> _Exercise material_:
[Start of section]

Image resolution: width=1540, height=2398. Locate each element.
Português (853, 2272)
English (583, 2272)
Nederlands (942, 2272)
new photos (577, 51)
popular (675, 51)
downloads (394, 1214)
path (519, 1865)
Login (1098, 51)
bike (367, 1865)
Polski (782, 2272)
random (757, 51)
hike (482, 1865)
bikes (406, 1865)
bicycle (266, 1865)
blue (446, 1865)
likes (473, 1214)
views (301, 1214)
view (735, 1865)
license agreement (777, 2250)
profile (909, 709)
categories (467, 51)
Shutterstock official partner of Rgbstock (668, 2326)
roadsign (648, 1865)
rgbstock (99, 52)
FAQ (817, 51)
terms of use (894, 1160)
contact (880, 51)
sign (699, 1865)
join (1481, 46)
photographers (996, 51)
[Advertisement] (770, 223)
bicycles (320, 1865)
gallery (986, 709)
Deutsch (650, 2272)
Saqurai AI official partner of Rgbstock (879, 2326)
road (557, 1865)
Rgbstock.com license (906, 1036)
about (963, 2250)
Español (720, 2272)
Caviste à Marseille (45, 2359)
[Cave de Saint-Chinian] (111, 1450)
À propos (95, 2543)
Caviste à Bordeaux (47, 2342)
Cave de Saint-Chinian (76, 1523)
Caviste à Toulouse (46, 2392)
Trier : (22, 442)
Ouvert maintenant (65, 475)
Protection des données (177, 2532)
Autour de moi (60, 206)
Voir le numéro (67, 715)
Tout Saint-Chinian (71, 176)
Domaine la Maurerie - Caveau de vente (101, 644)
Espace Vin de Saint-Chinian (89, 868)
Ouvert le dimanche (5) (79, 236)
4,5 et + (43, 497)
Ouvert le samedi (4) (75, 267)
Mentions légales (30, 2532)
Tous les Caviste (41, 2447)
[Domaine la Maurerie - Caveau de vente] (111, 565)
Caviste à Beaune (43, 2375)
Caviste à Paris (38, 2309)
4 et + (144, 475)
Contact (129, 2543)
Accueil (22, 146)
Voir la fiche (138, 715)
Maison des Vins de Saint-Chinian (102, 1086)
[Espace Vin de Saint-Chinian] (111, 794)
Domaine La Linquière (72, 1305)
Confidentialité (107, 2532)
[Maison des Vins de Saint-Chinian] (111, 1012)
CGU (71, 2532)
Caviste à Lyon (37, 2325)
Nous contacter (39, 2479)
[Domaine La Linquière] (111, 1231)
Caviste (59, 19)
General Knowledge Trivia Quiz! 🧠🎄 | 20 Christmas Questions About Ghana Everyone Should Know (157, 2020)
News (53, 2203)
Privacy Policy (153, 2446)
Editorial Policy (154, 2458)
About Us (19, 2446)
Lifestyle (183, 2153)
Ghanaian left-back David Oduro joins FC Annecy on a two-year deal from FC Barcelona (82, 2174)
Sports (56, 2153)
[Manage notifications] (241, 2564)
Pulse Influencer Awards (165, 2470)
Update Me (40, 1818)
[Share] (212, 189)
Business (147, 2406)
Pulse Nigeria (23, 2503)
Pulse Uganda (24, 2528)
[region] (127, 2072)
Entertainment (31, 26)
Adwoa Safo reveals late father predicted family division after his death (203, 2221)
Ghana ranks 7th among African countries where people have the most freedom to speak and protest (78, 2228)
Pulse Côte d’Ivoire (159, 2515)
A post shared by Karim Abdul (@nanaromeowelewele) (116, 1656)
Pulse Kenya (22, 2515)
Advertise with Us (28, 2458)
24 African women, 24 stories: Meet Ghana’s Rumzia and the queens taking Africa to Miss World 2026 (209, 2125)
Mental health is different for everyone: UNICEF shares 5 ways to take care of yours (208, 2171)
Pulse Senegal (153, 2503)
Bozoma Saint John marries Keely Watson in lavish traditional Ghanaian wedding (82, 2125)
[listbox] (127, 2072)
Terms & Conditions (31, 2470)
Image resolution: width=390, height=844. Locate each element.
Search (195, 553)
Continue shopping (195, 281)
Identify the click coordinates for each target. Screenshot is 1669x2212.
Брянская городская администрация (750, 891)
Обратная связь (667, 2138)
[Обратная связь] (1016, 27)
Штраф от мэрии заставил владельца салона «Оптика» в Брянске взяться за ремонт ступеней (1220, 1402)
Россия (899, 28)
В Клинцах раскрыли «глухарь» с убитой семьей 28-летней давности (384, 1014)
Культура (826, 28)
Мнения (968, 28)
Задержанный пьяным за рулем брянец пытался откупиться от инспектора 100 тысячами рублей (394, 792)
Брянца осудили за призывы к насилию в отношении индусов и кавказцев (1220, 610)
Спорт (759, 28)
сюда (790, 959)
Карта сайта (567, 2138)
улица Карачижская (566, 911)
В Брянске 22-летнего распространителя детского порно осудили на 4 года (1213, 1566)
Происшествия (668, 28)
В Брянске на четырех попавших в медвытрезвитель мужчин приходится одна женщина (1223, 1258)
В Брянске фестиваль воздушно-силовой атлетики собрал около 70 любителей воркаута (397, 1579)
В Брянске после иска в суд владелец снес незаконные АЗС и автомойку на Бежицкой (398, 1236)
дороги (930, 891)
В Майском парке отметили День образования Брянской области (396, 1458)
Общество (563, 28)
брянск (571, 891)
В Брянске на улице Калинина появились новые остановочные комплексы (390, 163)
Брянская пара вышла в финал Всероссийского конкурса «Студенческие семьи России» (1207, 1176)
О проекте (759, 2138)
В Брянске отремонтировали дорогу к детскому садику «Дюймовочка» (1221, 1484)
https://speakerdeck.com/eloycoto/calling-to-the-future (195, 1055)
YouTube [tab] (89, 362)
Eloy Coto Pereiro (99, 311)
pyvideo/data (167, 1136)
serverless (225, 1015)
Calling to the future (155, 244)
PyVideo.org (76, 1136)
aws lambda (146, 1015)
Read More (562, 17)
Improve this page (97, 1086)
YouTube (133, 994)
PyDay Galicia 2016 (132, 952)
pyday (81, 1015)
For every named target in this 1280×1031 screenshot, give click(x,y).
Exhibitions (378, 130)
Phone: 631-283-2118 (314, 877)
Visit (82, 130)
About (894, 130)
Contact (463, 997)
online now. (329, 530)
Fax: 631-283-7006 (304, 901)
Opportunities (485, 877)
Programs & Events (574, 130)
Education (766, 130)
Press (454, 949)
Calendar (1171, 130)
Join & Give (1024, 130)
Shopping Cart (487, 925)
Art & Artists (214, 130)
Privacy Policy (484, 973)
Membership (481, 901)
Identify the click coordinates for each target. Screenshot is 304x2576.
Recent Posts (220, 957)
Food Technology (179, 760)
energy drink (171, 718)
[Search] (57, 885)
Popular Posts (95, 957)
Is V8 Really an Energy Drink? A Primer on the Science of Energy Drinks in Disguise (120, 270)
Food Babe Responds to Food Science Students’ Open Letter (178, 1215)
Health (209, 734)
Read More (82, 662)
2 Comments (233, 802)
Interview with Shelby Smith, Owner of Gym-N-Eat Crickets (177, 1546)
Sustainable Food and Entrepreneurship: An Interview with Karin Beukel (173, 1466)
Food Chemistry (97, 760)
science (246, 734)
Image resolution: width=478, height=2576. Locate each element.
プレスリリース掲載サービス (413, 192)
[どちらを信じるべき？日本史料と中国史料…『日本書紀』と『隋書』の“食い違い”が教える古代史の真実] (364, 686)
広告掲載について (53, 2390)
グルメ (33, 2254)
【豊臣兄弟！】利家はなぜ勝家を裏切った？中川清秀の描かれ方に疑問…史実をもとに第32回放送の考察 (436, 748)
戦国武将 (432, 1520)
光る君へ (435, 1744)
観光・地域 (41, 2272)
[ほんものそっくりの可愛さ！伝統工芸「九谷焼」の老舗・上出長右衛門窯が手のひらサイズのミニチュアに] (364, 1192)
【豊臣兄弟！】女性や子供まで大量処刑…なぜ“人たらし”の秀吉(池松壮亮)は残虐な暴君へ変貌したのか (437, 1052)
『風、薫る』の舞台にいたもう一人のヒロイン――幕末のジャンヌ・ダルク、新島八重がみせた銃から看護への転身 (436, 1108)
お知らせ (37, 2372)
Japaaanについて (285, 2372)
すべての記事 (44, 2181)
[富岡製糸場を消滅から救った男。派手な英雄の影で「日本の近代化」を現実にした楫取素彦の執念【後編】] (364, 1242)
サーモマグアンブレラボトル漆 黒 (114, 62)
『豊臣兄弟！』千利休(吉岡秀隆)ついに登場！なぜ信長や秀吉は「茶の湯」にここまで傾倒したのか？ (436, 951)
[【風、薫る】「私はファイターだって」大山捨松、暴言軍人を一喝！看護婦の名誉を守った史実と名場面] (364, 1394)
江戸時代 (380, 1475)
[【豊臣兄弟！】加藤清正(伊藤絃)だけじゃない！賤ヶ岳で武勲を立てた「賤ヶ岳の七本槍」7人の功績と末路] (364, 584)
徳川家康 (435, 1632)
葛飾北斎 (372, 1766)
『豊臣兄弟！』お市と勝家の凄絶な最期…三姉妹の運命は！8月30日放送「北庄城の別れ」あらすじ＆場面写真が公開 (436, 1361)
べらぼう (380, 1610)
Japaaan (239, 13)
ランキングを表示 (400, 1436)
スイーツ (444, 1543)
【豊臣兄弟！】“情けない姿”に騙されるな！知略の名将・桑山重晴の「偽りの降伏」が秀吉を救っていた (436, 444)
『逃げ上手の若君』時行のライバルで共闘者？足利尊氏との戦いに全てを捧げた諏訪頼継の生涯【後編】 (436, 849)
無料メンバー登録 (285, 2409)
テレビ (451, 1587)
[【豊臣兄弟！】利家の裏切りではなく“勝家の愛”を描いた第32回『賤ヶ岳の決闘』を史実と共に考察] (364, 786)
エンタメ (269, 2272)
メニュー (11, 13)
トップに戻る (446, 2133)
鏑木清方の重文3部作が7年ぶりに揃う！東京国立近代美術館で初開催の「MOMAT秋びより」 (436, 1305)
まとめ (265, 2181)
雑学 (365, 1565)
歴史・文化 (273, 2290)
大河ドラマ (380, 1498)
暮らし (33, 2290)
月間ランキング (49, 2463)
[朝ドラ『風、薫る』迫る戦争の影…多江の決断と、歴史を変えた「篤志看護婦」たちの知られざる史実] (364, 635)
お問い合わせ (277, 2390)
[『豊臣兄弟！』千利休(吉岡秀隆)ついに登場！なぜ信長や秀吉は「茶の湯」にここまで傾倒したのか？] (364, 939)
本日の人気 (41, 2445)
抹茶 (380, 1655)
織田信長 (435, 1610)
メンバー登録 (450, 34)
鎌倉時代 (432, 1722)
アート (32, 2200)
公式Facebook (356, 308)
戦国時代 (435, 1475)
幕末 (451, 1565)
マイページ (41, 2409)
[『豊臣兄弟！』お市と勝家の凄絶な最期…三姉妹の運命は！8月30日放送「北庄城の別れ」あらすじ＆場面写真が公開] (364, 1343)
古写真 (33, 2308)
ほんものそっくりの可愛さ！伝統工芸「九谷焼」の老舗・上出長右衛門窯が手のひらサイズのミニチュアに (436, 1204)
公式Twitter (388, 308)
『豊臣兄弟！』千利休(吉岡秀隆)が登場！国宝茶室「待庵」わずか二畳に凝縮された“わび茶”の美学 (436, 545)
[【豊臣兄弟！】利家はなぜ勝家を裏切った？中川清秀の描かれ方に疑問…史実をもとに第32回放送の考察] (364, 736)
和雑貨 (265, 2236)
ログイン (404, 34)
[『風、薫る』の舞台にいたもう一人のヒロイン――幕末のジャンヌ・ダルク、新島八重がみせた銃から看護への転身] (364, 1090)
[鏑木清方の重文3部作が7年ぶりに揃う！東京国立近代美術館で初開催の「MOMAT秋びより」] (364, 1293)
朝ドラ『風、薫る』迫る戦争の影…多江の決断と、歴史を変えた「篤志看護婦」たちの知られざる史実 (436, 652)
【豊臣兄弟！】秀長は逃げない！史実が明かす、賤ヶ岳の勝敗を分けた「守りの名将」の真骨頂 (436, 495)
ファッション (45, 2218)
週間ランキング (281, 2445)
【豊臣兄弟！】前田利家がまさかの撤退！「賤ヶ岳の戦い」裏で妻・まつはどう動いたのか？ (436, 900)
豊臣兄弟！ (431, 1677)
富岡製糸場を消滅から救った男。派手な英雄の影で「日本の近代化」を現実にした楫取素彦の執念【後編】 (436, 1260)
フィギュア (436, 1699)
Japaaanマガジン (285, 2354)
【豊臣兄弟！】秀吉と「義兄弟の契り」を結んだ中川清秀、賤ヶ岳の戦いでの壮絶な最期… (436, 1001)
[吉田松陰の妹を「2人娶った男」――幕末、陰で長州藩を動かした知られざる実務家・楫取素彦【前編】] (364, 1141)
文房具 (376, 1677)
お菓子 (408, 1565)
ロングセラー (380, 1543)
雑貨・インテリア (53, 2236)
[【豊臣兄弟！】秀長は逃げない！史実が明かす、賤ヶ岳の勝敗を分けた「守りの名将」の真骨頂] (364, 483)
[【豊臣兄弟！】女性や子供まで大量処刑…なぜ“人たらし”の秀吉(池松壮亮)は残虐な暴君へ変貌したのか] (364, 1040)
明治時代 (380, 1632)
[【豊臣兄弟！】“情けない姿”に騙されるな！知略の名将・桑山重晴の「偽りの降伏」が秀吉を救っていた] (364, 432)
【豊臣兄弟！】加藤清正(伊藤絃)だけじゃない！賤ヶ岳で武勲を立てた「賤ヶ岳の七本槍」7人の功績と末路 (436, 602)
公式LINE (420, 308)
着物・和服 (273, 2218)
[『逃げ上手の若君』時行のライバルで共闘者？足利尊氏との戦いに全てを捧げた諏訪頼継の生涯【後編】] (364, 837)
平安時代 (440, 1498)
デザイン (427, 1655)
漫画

[End of section]

> _Aim of the task_:
Considering only the material above, set down every line from the one with "Обратная связь (667, 2138)" to the one with "В Брянске на четырех", inclusive, exactly as written.

> _Written answer_:
Обратная связь (667, 2138)
[Обратная связь] (1016, 27)
Штраф от мэрии заставил владельца салона «Оптика» в Брянске взяться за ремонт ступеней (1220, 1402)
Россия (899, 28)
В Клинцах раскрыли «глухарь» с убитой семьей 28-летней давности (384, 1014)
Культура (826, 28)
Мнения (968, 28)
Задержанный пьяным за рулем брянец пытался откупиться от инспектора 100 тысячами рублей (394, 792)
Брянца осудили за призывы к насилию в отношении индусов и кавказцев (1220, 610)
Спорт (759, 28)
сюда (790, 959)
Карта сайта (567, 2138)
улица Карачижская (566, 911)
В Брянске 22-летнего распространителя детского порно осудили на 4 года (1213, 1566)
Происшествия (668, 28)
В Брянске на четырех попавших в медвытрезвитель мужчин приходится одна женщина (1223, 1258)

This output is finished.